My point was simply that there are other shows that would also meet the criteria, but whether or not that is a truism *is* speculation since no one (at least that I know of or heard about, not that I run around in those circles) is even spitballing pitches to resurrect them. Actually, this whole hypothetical has tweaked something in me and now I wonder what other revamps -- on video, live, or "taped before a live studio audience" -- are in the proverbial closet just waiting....

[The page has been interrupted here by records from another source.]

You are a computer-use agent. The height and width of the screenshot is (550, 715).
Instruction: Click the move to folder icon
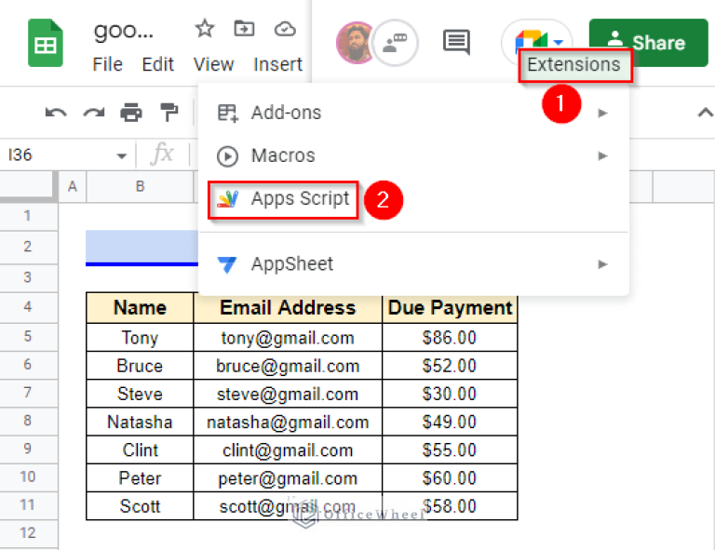[244, 29]
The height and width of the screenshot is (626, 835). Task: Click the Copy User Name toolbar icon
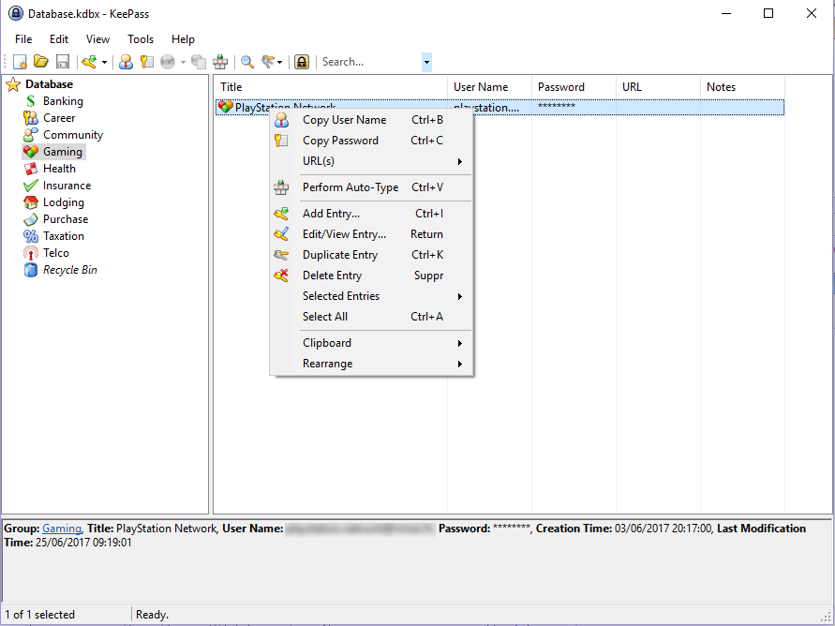pos(126,62)
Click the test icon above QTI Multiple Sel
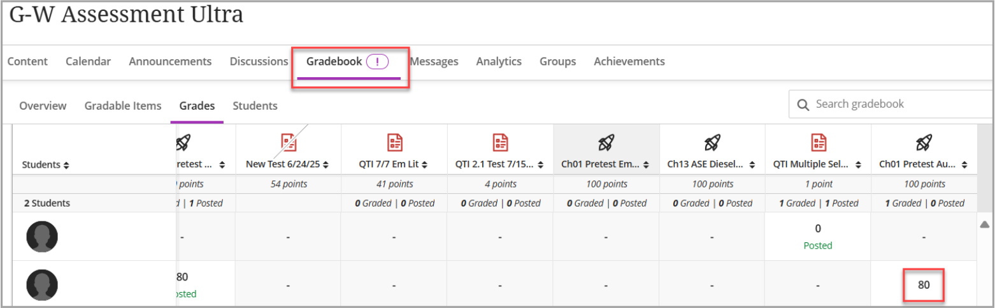This screenshot has width=995, height=308. pos(818,142)
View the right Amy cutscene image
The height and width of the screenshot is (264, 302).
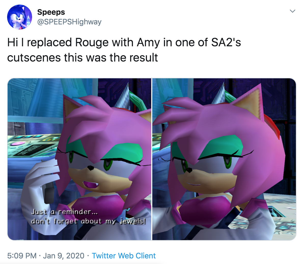tap(224, 159)
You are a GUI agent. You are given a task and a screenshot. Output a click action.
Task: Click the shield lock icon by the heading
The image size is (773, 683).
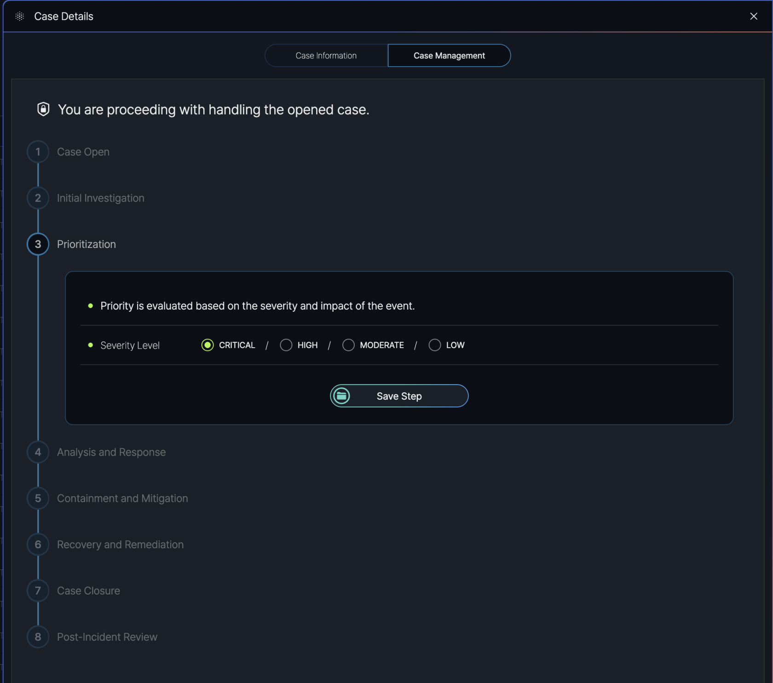43,109
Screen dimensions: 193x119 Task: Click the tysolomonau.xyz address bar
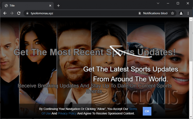81,13

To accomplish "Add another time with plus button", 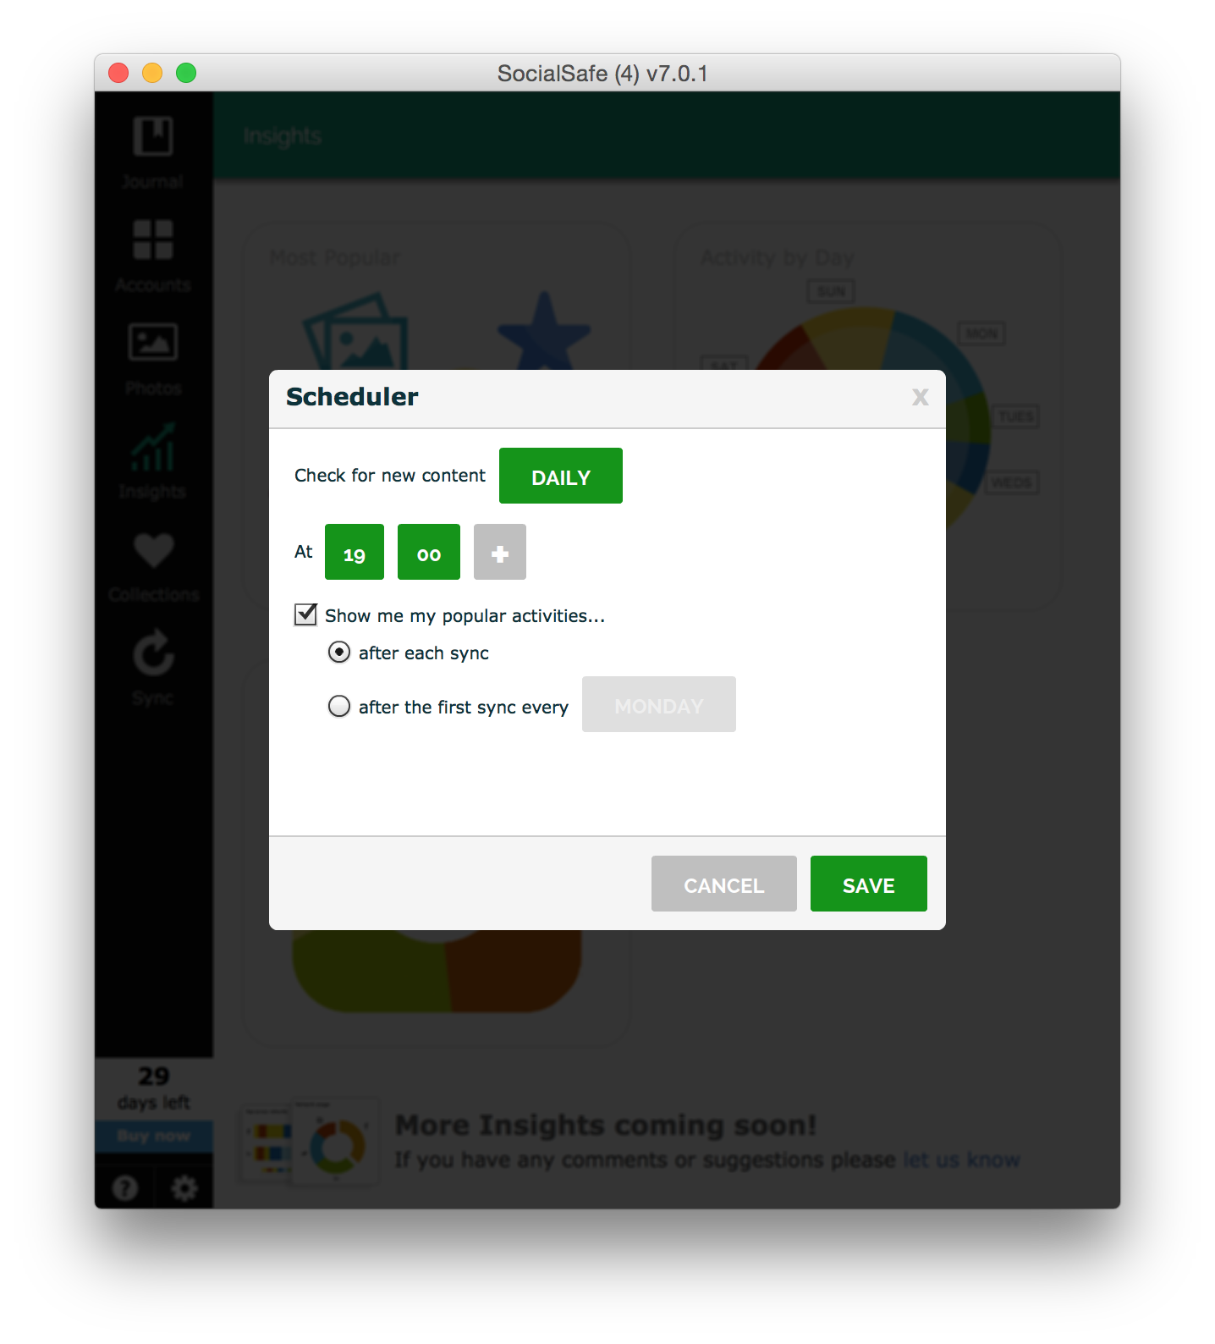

Two more shows to consider:
* A "Hee-Haw" update might get a trial run on CMT; but I doubt it. any shows would have to be brought up to "today's sensibilities," which, frankly, would make the show a weak sauce version of the Grand Ol' Opry;
* Rowan & Martin's Laugh-in would also lose in translation. Never mind that Rowan and Martin have moved on, it wouldn't matter because it was basically ensemble sketches. The show was misogynistic (a younger sibling was transfixed on Goldie Hawn dancing in a bikini and used -- again -- cultural appropriation with Arte Johnson playing a German, with a dime store accent.

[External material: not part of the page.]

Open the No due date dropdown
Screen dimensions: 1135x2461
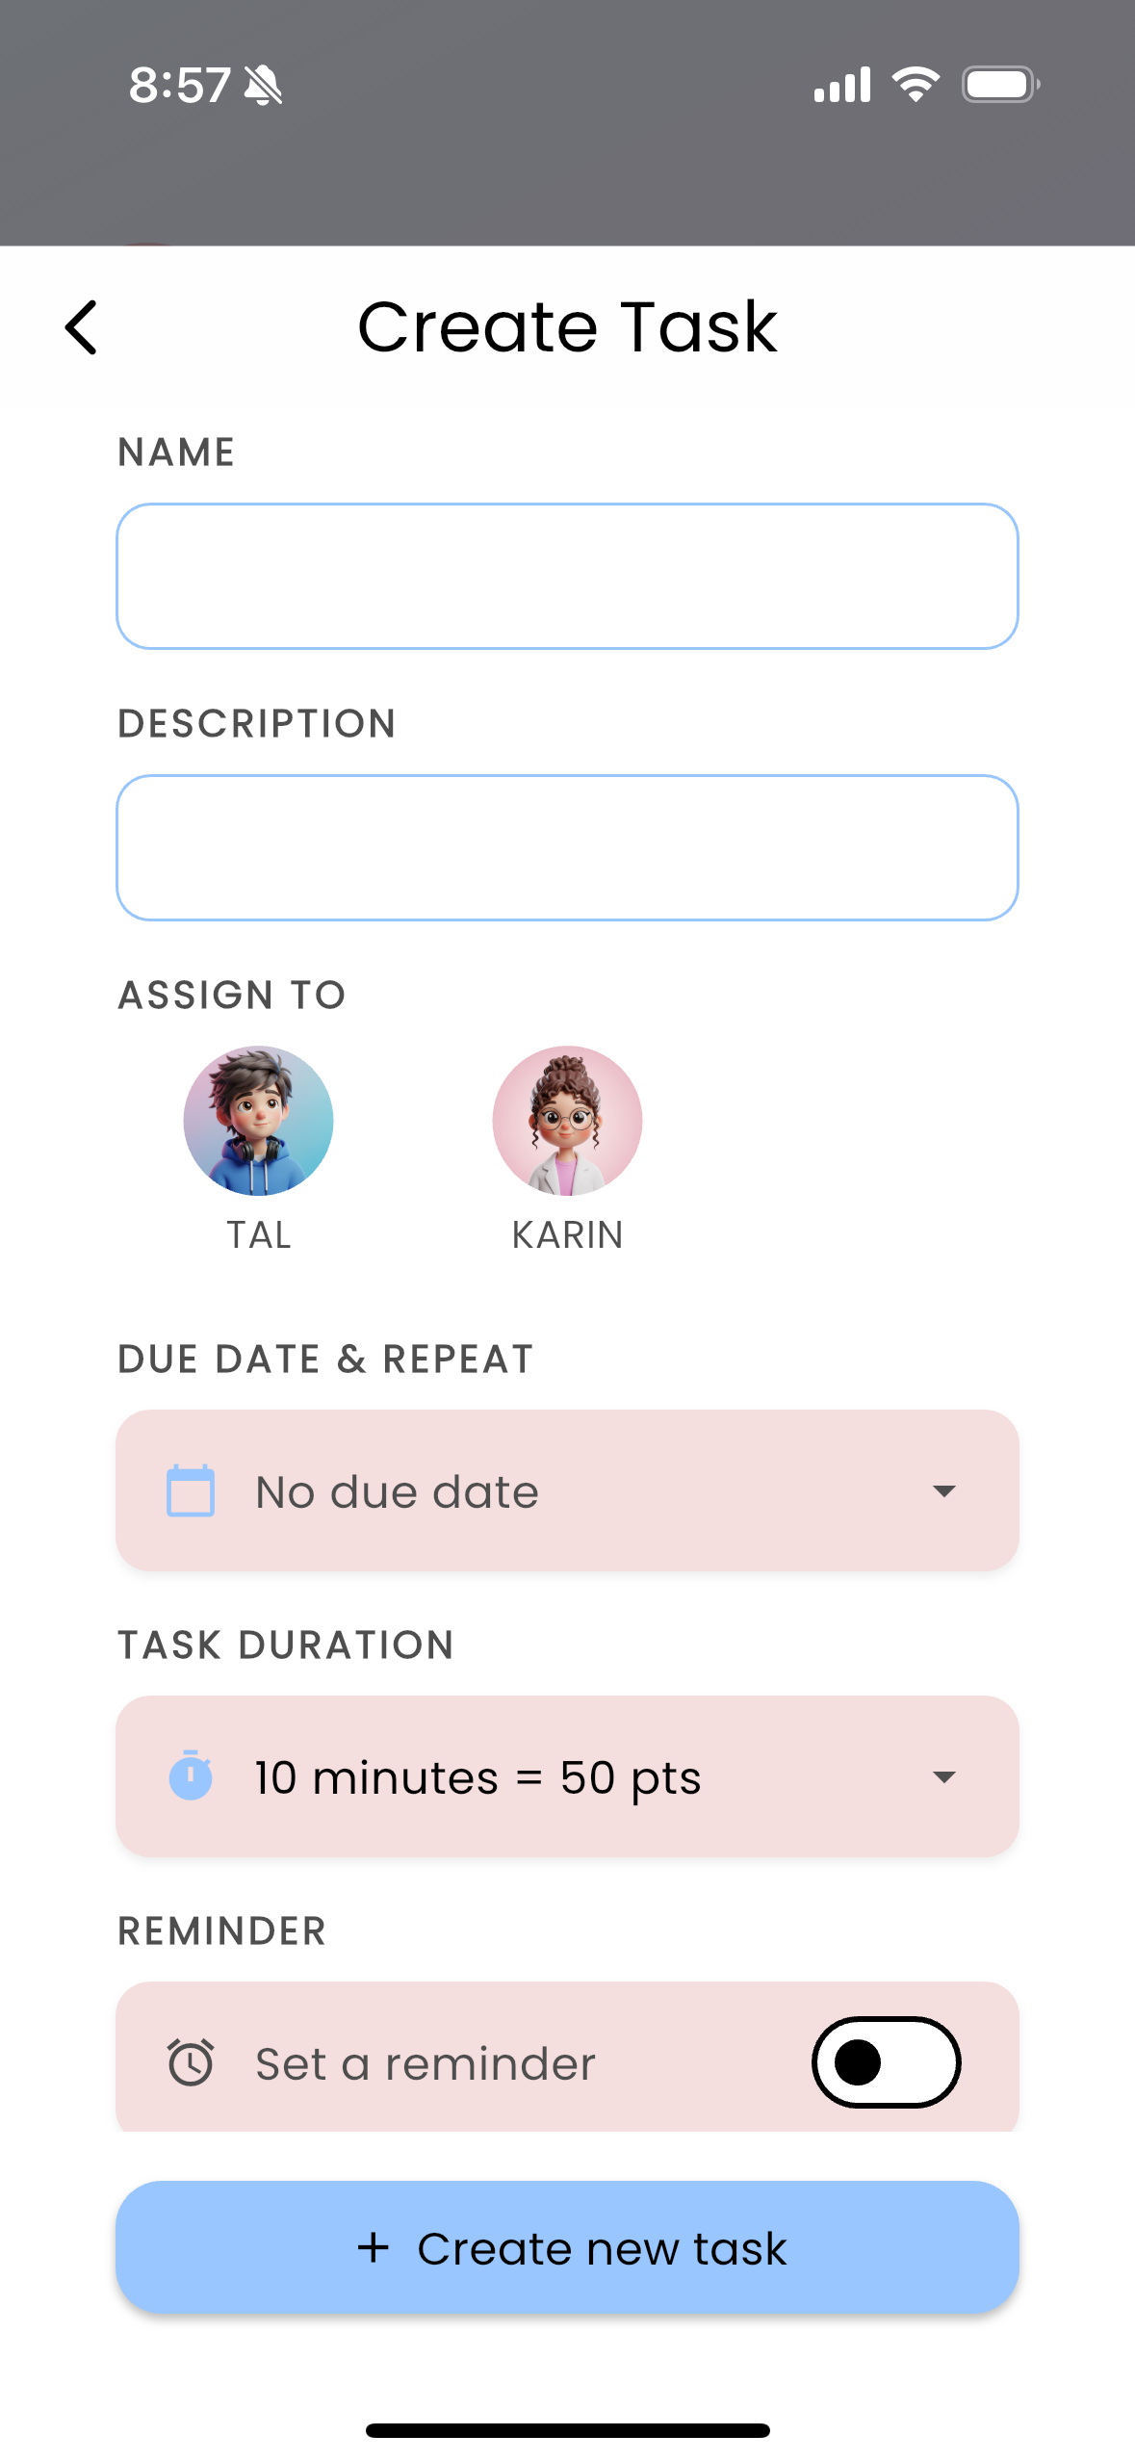tap(567, 1490)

Sorry for the long reply. I rarely do things "nice... and easy"
https://www.youtube.com/watch?v=hzQnPz6TpGc
fnord
Remakes of both 𝘏𝘦𝘦-𝘏𝘢𝘸! and 𝘙𝘰𝘸𝘢𝘯 & 𝘔𝘢𝘳𝘵𝘪𝘯'𝘴 𝘓𝘢𝘶𝘨𝘩-𝘐𝘯 were tried. And both didn't do well because, simply, "times have changed." Today's country music is mostly pop music with steel guitars and fake Southern accents, and only the thinnest veneer of "country" is considered acceptable by record company suits. And the reboot of 𝘓𝘢𝘶𝘨𝘩-𝘐𝘯 (featuring a young Robin Williams, IIRC) didn't succeed because what was considered "hip" by late 1960s Madison Avenue standards was superseded by actually edgy shows like 𝘚𝘢𝘵𝘶𝘳𝘥𝘢𝘺 𝘕𝘪𝘨𝘩𝘵 𝘓𝘪𝘷𝘦.
I mean, 𝘛𝘩𝘦 𝘓𝘢𝘸𝘳𝘦𝘯𝘤𝘦 𝘞𝘦𝘭𝘬 𝘚𝘩𝘰𝘸 is still seen on damn near every PBS station in the US, but I don't hear anyone clamoring for a remake of THAT!

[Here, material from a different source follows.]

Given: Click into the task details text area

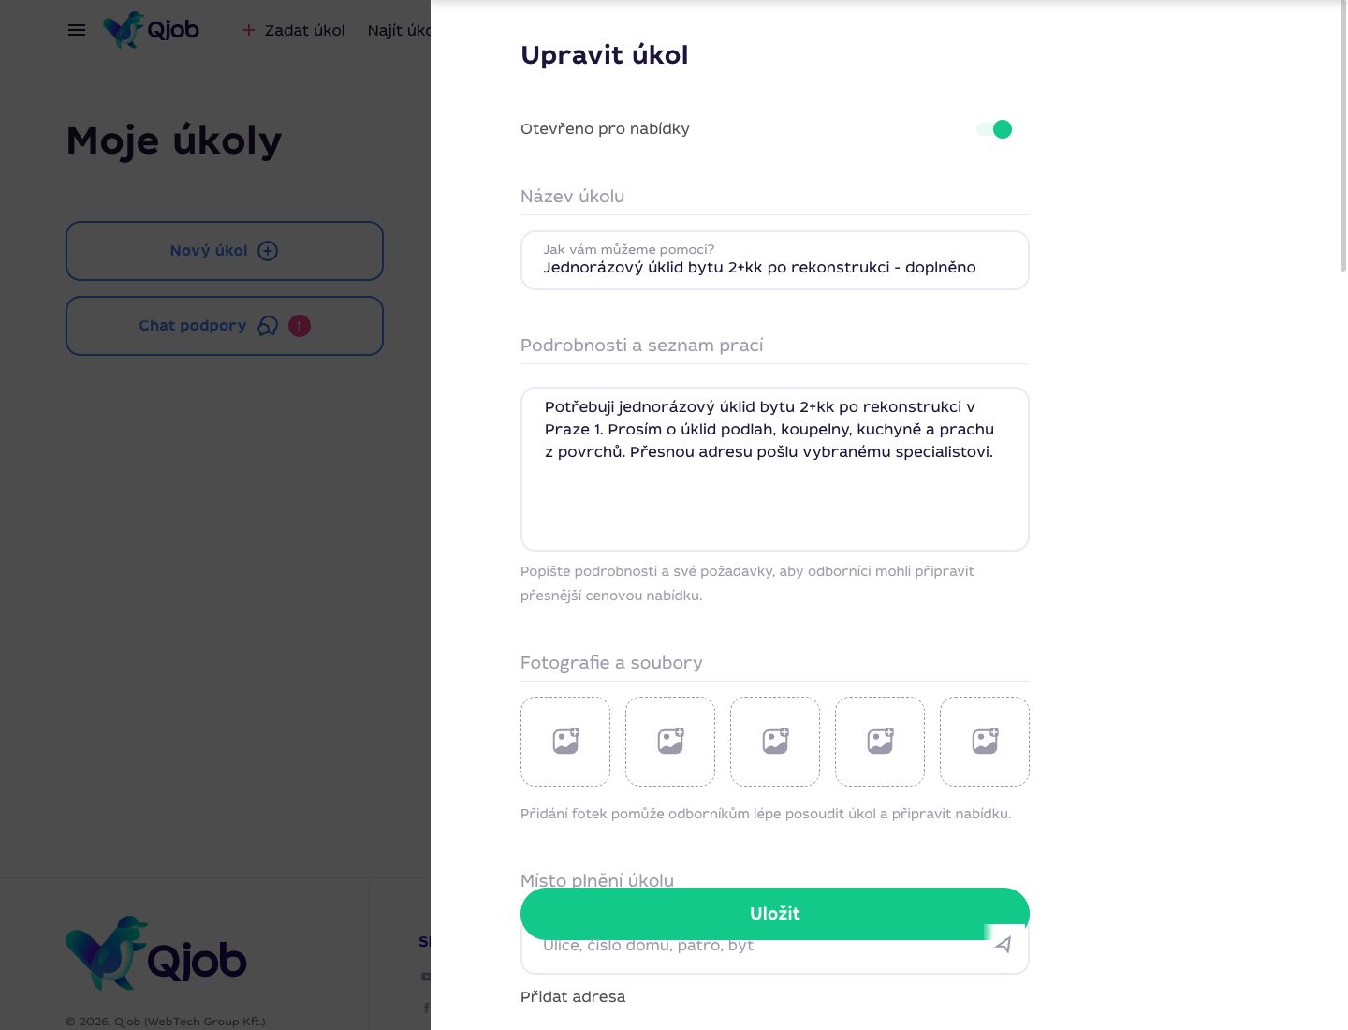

Thank you. I was unaware of the attempts to resurrect those shows (a TIL moment for me).
"Today's country music is mostly pop music with steel guitars and fake Southern accents, and only the thinnest veneer of "country" is considered acceptable by record company suits."
True, that. Who'da thought Beyoncé would top the Country Music charts?
fnord
It doesn't sound like Lear tried very hard. He went to ABC, but there are other networks and streaming.
The other problem is casting. The characters are so tied to the actors who portrayed them, it has to be hard to find someone to take their place. I mean who thought Woody would be believable as Archie?
Possible because even as the show waso riginally on CBsS the rights may now be held by the right-wing run Disney, which owns ABBC
Thank you for adding to the post with other examples. I appreciate it when others are able to fill out a comment with further details (no sarc).
fnord
Everything about Maude was batshit crazy for the 1970's. I can't believe my mother let my 8-11 yo self watch it.
Not in the least "batshit crazy," except maybe for an 8-11 year old.
I'm talking about subject matter mainly. She was divorced, her daughter divorced, she was liberal in a way that wasn't depicted in situation comedy very often.
I'm not saying it wasn't great TV, it was just pretty extreme for the time.
CBS didn't want to air the famous "That's My Boy??" episode of "The Dick Van Dyke Show" (in which Rob thinks babies were switched at the hospital). Sheldon Leonard forced their hand; it ended up winning a writing Emmy and is still one of the best-remembered sitcom episodes in history.
As much as I love that one, it always makes me feel icky when I realize the episode only "works" because we (the audience) are expected to spend 20 minutes mentally picturing the other couple as white folks.
It's like the big closing argument at the end of "A Time to Kill," when he encourages the jury to picture the murdered little girl, before asking them to picture her as white.
“Or who complain that people on the left ‘hate half the country’ when the policies we support help everyone, including them, and the policies that they support help no one and specifically punish people for belonging to groups that they don’t like.”
Thank you for putting this so perfectly.